The compression factor c controls how abruptly the transition should occur. With a high c, the transition occurs abruptly at ΔT/2, whereas a very low c makes an almost linear transition between p1 and p2. Note that there is a time delay since the damping function needs time to have an effect. FIG. 7 further shows an example of the dynamical compensation for direct sound where ΔT=1 s and c=10 s−1.

According to another embodiment of the present invention, a hearing aid gain is provided that is restricted by the minimal amplification as illustrated in FIG. 9. According to this embodiment, compensation for the DTG as implemented by never letting the hearing aid gain get lower than HA=DTG+k. This means that the original gain is modified with a damping function, which always generates an applied gain that is DTG+k or above. This method may be used either on its own, or in conjunction with a static compensation, such that some bands may be turned off, whereas other bands may be ruled by the dynamic compensation by restricting the gain to a minimal value of DTG+k. When the damping function is added to the gray part of the hearing aid gain, the flat line results as shown in FIG. 9. According to embodiments of the present invention, systems and hearing aids described herein may be implemented on signal processing devices suitable for the same, such as, e.g., digital signal processors, analogue/digital signal processing systems including field programmable gate arrays (FPGA), standard processors, or application specific signal processors (ASSP or ASIC). Obviously, it is preferred that the whole system is implemented in a single digital component even though some parts could be implemented in other ways—all known to the skilled person.

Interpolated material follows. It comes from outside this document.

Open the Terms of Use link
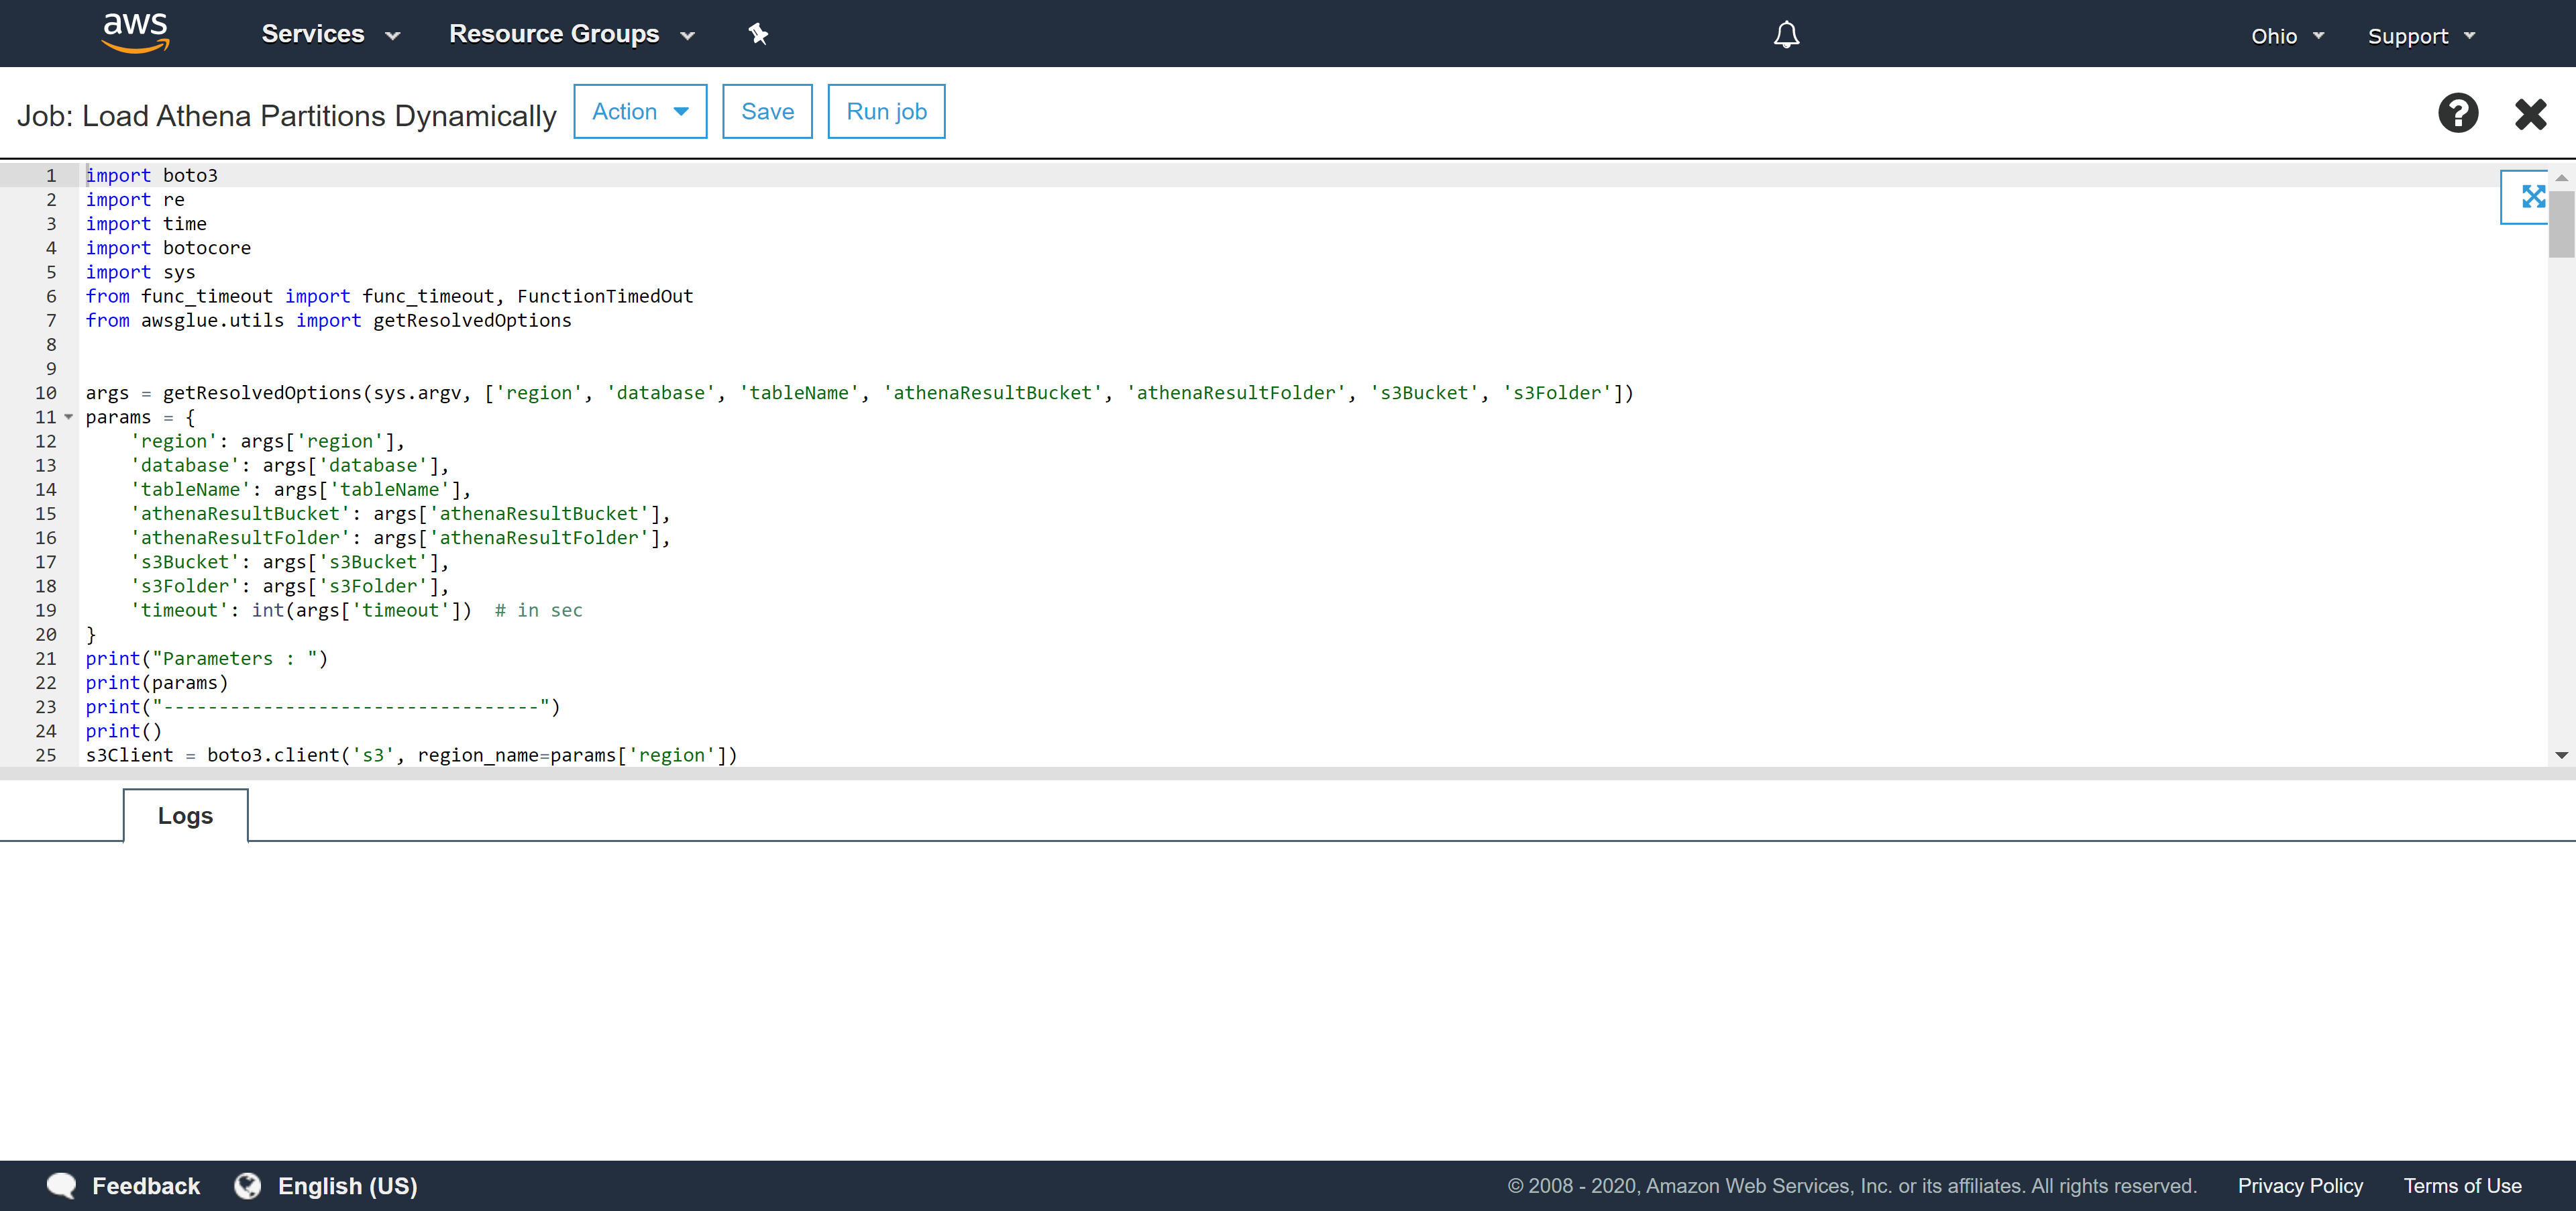pos(2462,1185)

Hearing aids, methods, systems and other devices according to embodiments of the present invention may be implemented in any suitable digital signal processing system. The hearing aids, methods and devices may also be used by, e.g., the audiologist in a fitting session. Methods according to the present invention may also be implemented in a computer program containing executable program code executing methods according to embodiments described herein. If a client-server-environment is used, an embodiment of the present invention comprises a remote server computer that embodies a system according to the present invention and hosts the computer program executing methods according to the present invention. According to another embodiment, a computer program product like a computer readable storage medium, for example, a floppy disk, a memory stick, a CD-ROM, a DVD, a flash memory, or another suitable storage medium, is provided for storing the computer program according to the present invention.

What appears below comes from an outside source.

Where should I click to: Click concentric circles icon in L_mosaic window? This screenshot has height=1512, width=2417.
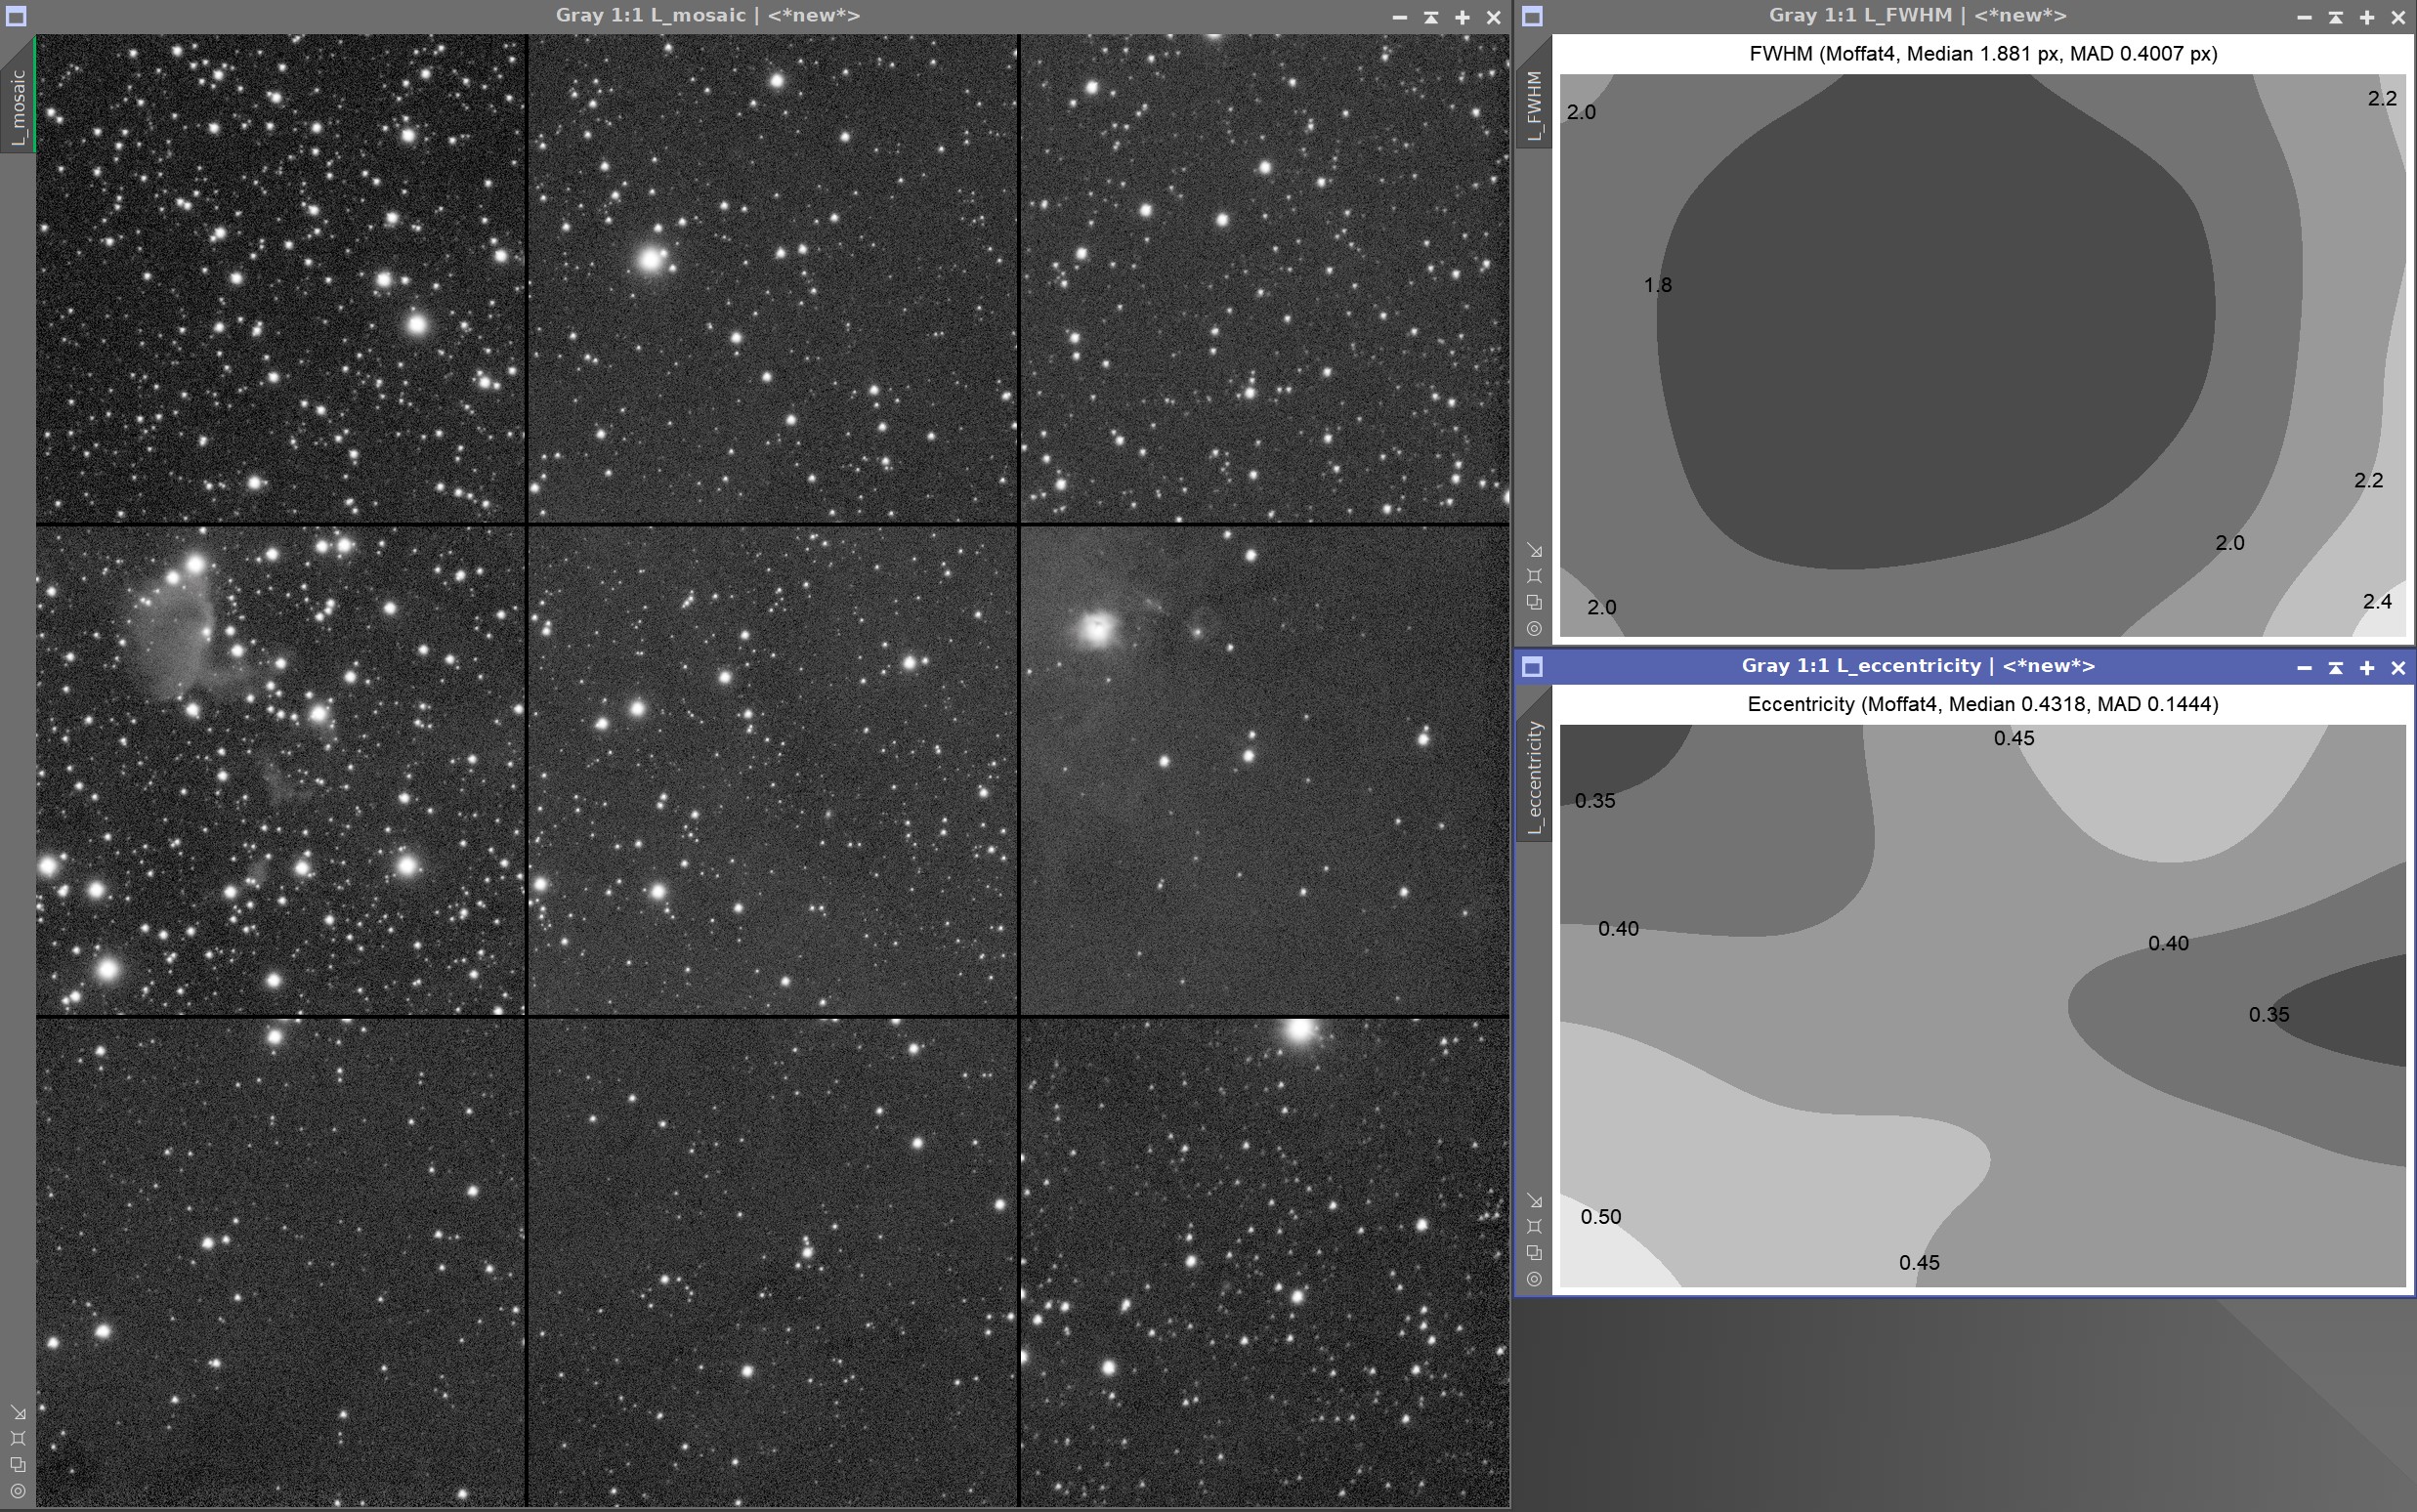pos(18,1491)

According to a further embodiment, the program code may be stored in a memory of a digital hearing device or a computer memory and executed by the hearing aid device itself or a processing unit like a CPU thereof or by any other suitable processor or a computer executing a method according to the described embodiments.

Having described and illustrated the principles of the present invention in embodiments thereof, it should be apparent to those skilled in the art that the present invention may be modified in arrangement and detail without departing from such principles. Changes and modifications within the scope of the present invention may be made without departing from the spirit thereof, and the present invention includes all such changes and modifications.